Task to complete: Update the book review: write out everything from "Reviewed by William" down to "and other outlets." again, putting "drug manufacturer" wherever "pharmaceutical concern" appears.

Reading text:

● ● ● ● ● ● ●

Wednesday, April 8, 2015

Elixir: The American Tragedy of a Deadly Drug, by Barbara J. Martin



Reviewed by William Wade

Elixir: The American Tragedy of a Deadly Drug, by Barbara Martin is the story of an event in the history of The S. E. Massengill Company, a Bristol pharmaceutical concern, which in 1937 brought out a liquid version of a sulfa drug advertised as Elixir Sulfanilamide that could be taken orally and overcome patient objections to swallowing a very bitter pill.  Confident that it would be a best seller, the Massengill Company sent out large quantities of the product to its salesman, drug stories, and other outlets.

But in preparing the medicine Massengill scientists had unwittingly dissolved the sulfa in a solution of diethylene glycol, generally known to be toxic to humans.  Within a very short time frame, news reports came from physicians that their patients were dying.  Initially the Massengill firm insisted that their drug could not be the cause, for it was known that sulfa was safe in limited quantities.  But rapidly increasing deaths of those using the product brought in the Federal Drug Administration, which operated under very limited powers given it from a 1906 act of Congress.  The Massengill Company ordered a recall of the product, but saying nothing about its danger.  The FDA was not satisfied and launched a thorough going national search for every ounce that had passed into the hands of hospitals, doctors, or druggists, sometimes skirting the very limited bounds of their authority.

● ● ● ● ● ● ●

Information provided:
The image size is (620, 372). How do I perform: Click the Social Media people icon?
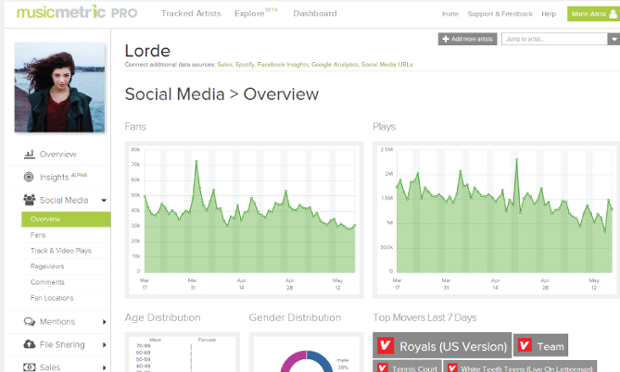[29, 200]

● ● ● ● ● ● ●

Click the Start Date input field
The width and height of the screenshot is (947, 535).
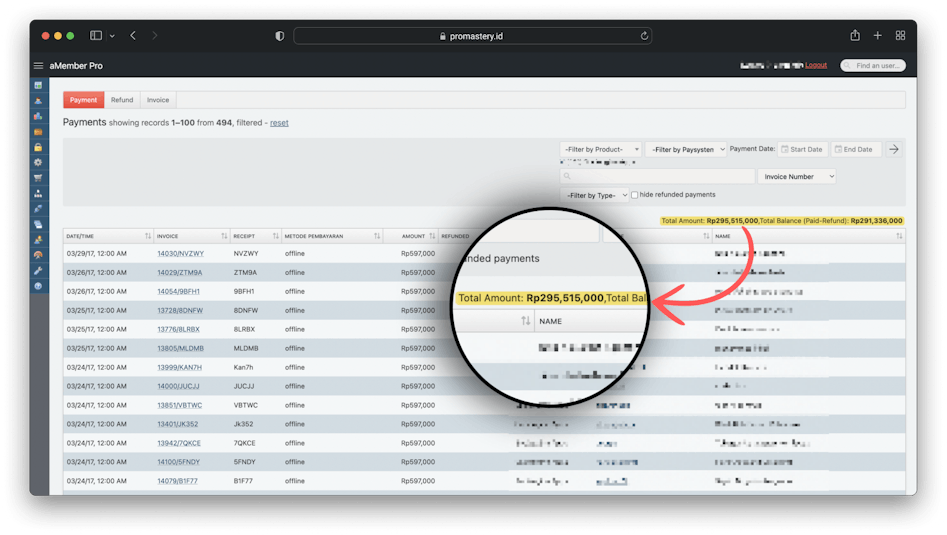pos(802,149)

● ● ● ● ● ● ●

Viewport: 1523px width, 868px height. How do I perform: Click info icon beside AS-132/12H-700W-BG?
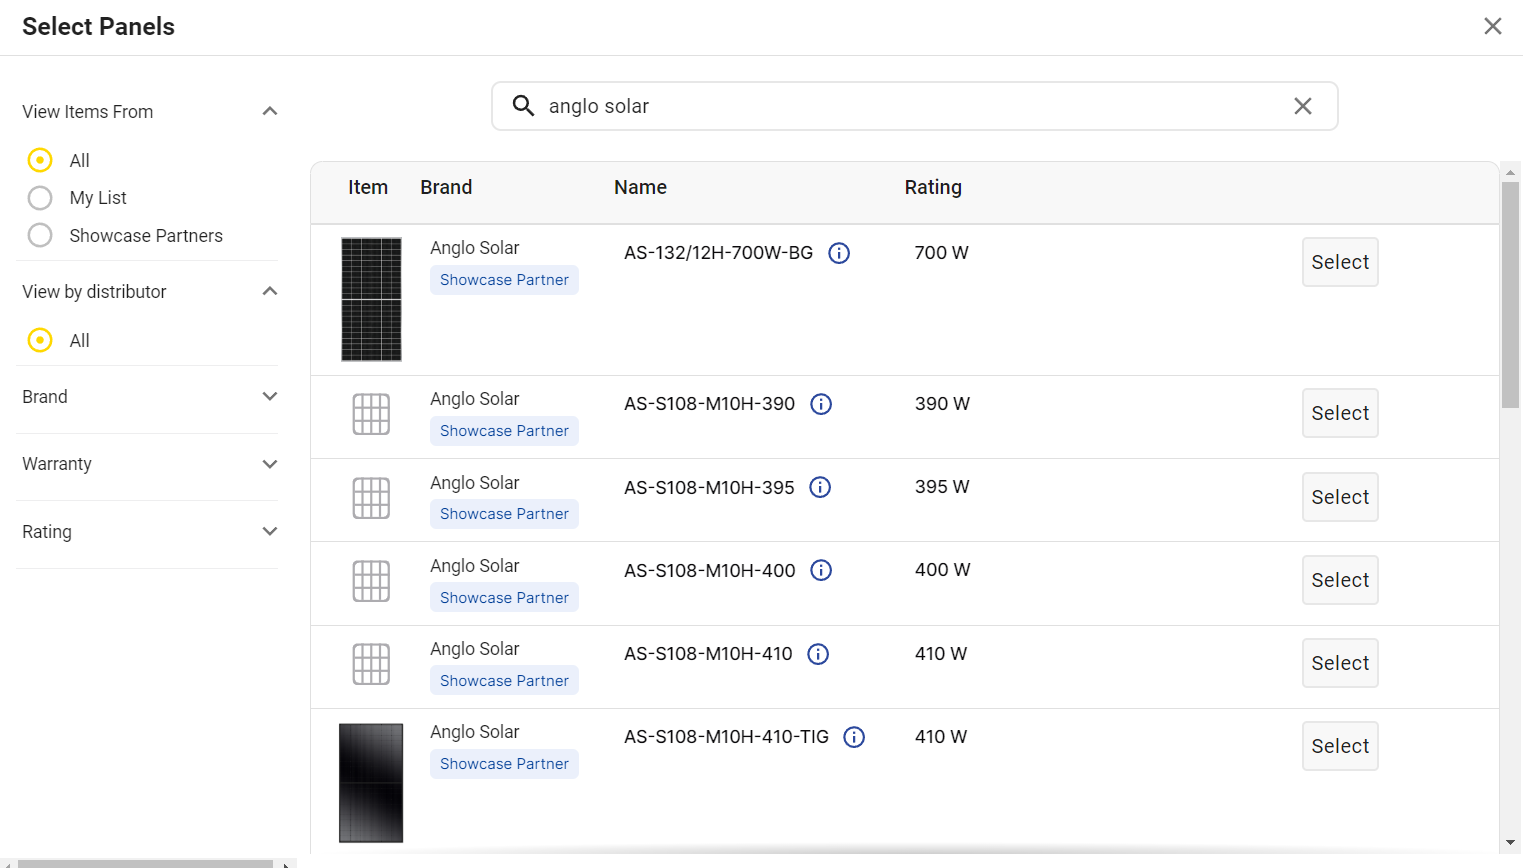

● ● ● ● ● ● ●

Result of this task:
Reviewed by William Wade

Elixir: The American Tragedy of a Deadly Drug, by Barbara Martin is the story of an event in the history of The S. E. Massengill Company, a Bristol drug manufacturer, which in 1937 brought out a liquid version of a sulfa drug advertised as Elixir Sulfanilamide that could be taken orally and overcome patient objections to swallowing a very bitter pill.  Confident that it would be a best seller, the Massengill Company sent out large quantities of the product to its salesman, drug stories, and other outlets.